「それは確実に必要となるだろう」イーロン・マスクもベーシックインカム推進論者に

イーロン・マスク氏が、将来ベーシックインカムは確実に必要となると発言したという英文記事を見つけました。できるだけ多くの人に知ってもらいたいと思いましたので、翻訳してご紹介します。ちなみに一部翻訳が怪しい部分もありますので、あくまで参考程度にとどめてください。正確な意味を知りたい方は原文にあたってくださるようお願いします。

http://www.businessinsider.com/elon-musk-universal-basic-income-2017-2


ベーシックインカムに賭けるイーロン・マスク 「それは確実に必要となるだろう」

テクノロジー業界に増え続けるベーシックインカム推進論者のリストに、テスラ社のCEOであるイーロン・マスク氏が新たに加わった。

ユニバーサルベーシックインカムは、衣食住に関する基本的な生活費をまかなうに足るお金を市民に対して毎月支給する制度である。

「我々は最終的にユニバーサルベーシックインカムを導入せざるをえないだろう。それは確実に必要となるだろう」。
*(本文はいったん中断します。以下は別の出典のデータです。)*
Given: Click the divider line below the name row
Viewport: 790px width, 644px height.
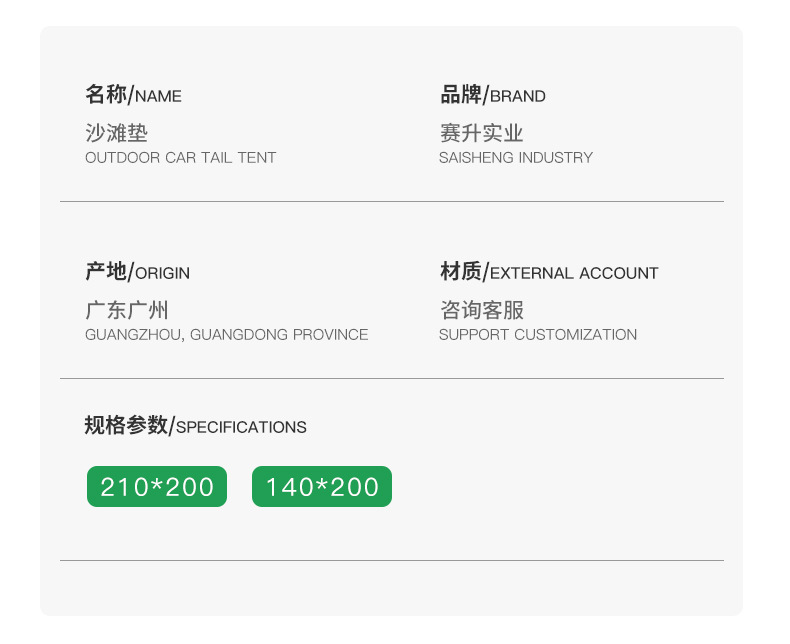Looking at the screenshot, I should (391, 202).
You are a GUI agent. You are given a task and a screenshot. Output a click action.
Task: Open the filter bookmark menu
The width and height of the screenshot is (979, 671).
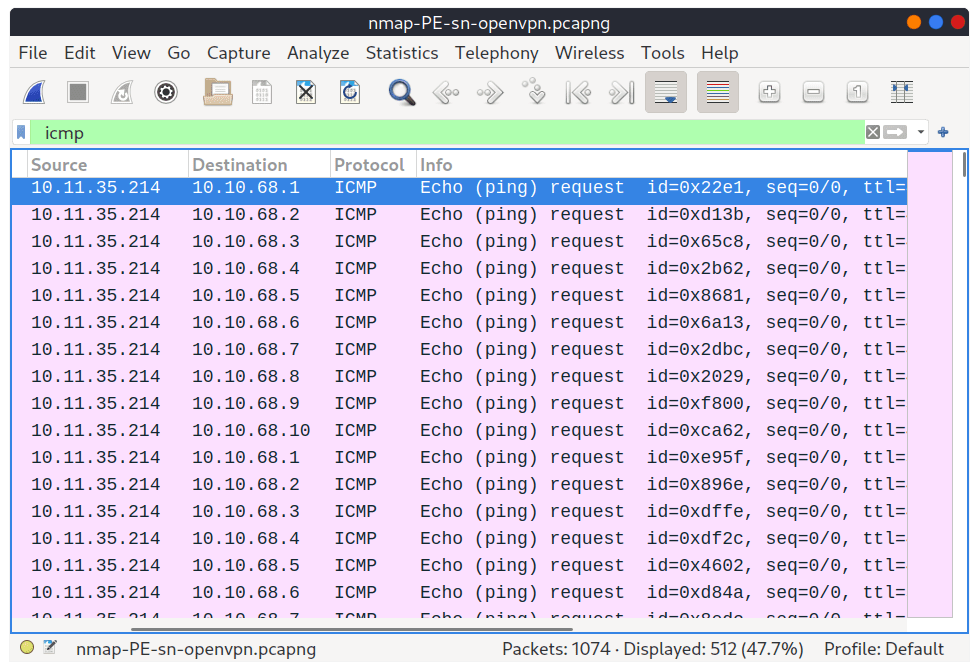pos(21,132)
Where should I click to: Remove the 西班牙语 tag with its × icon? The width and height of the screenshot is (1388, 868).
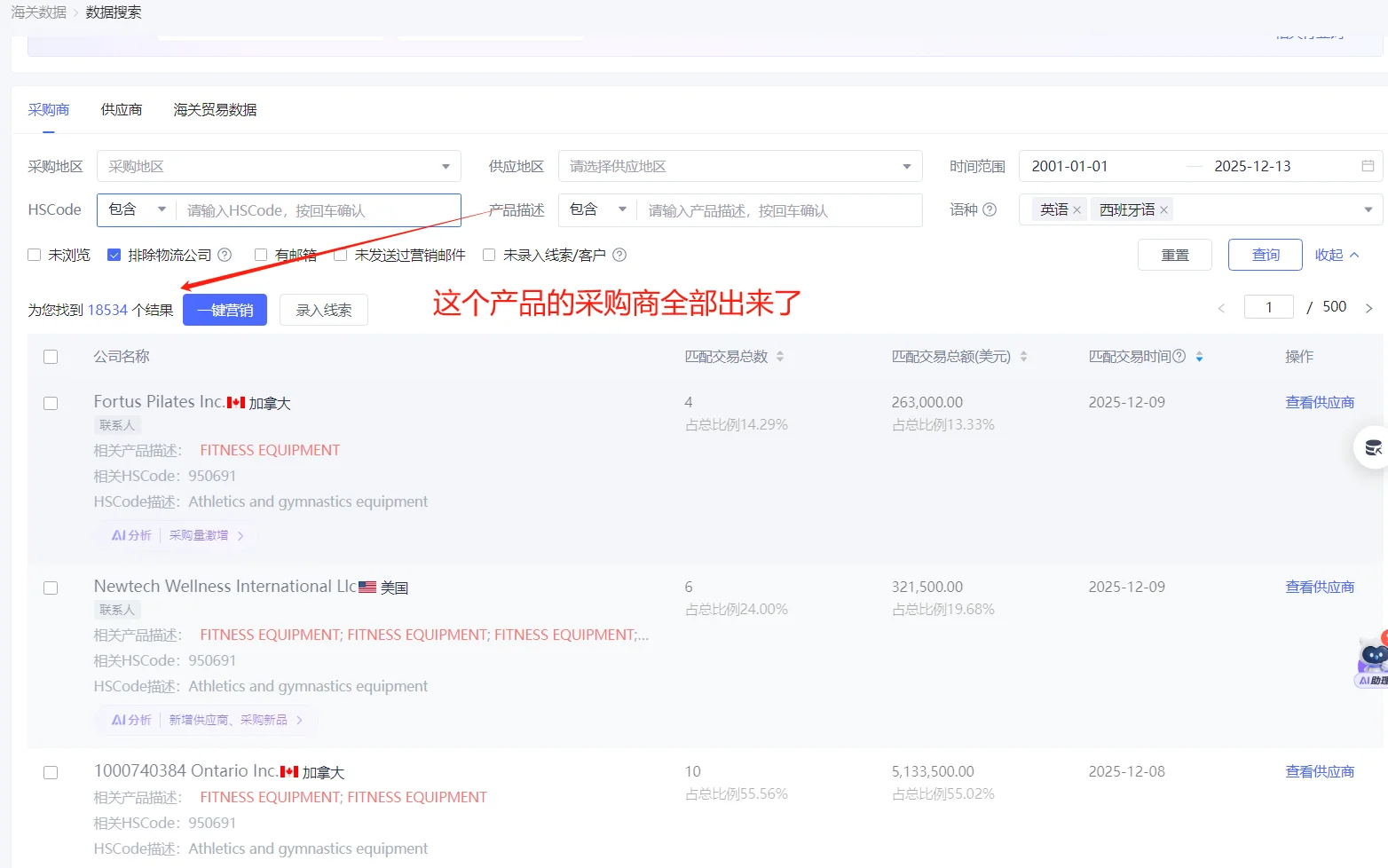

マスクはドバイで開催された国際会議の場で聴衆にそう語りかけた。

アメリカの労働者にとって次の20年はあまりかんばしいものではないと予想されている。今年3月、オバマ大統領は、2030年までに約50%の仕事がロボットに置き換わるという予測をもとに、迫りくる大失業時代に対して警告を発した。

最悪の場合、何百万人もの人が失業の憂き目にあうだろうーーマスクは国際会議の席でそう語った。

「ロボットができない仕事はどんどん減ってきている。誤解しないでほしいのだが、私自身がそうなることを望んでいるわけではない。必然的にそうなるだろうと予想しているのである」(マスク)。

Yコンビネーター(ベンチャーキャピタル)のサム・オルトマンやFacebookの創業者の一人、クリス・ヒューズらは、自動化によって社会の富は劇的に増大するだろうと主張している。

「自動化によって社会にはモノが満ちあふれるだろう。多くのものがきわめて安い価格で手に入れられるようになるだろう」(マスク)。

最低限の生活を保障するためお金を働いていない人に再分配することは理論的にも可能だ。ユニバーサルベーシックインカムの提唱者の多くは、それを実現するための財源として他の予算の削減や増税を主張する。

これに対して、同じくユニバーサルベーシックインカムの提唱者であるスコット・サンテン氏は、「この社会には、想像を絶する超大金持ちがいる。彼らに課税すればいい。そうすれば一般市民の所得税に課税しなくてもそのための財源は十分まかなえる」とハフィントンポストに寄稿している。

マスクはしかし、同時にそれがもたらす影響についても懸念している。

「もし働く必要がなくなったら、あなたの存在意義とはいったい何なのか、という疑問が湧き出てくるだろう。もしそうなったら、あなたは人生の意義を見失ってしまわないだろうか? 私はむしろこっちの方が難しい問題だと考えている」(マスク)。

マスクの懸念はもっともです。

たしかに短期的には悩む人が大勢でてくるでしょう。しかしそもそもベーシックインカムには仕事や人生というものに対する意識革命という側面があります。

人生とは何か? お金とは何か? 仕事とは? 私たちは近代資本主義が誕生してこの方、その根本的な疑問に向き合うことなく、ただひたすら金を稼ぐロボットとしてのみ存在してきました。

より多くお金を稼げるよう子供の頃から学校で組織的に訓練され、成人すると本格的な金儲けのための兵士として何十年も市場という名の戦場で酷使され、数十年のローンと引き換えにようやくちっぽけな持家が得られたと思ったら、やがて肉体的な老化とともに病気がしのびより、今度は医療システムからそれまで貯め込んだなけなしのお金を吸い上げられ、あげく再び無一文となって死んでいくーー。

そのようなロボットのような人生を、生まれて死ぬまでを「お金」に支配されながらも自らが奴隷であるという意識すらもたないゾンビのような生き方を、何世代にもわたって繰り返してきたのが私たち近代資本主義社会の住人の偽らざる姿です。

しかし、これがはたして人間らしい生き方といえるのでしょうか? 生きるに価する人生といえるのでしょうか?

ベーシックインカムは、こうしたいままでの社会のありかた、人生に対する考え方に根本的な疑問をつきつけます。それはある意味当然であり、また避けられないことです。しかし同時にそれだからこそ、ベーシックインカムがたんなる経済的な福祉政策にとどまらない、人類史的な社会革命であるといわれるゆえんでもあるのです。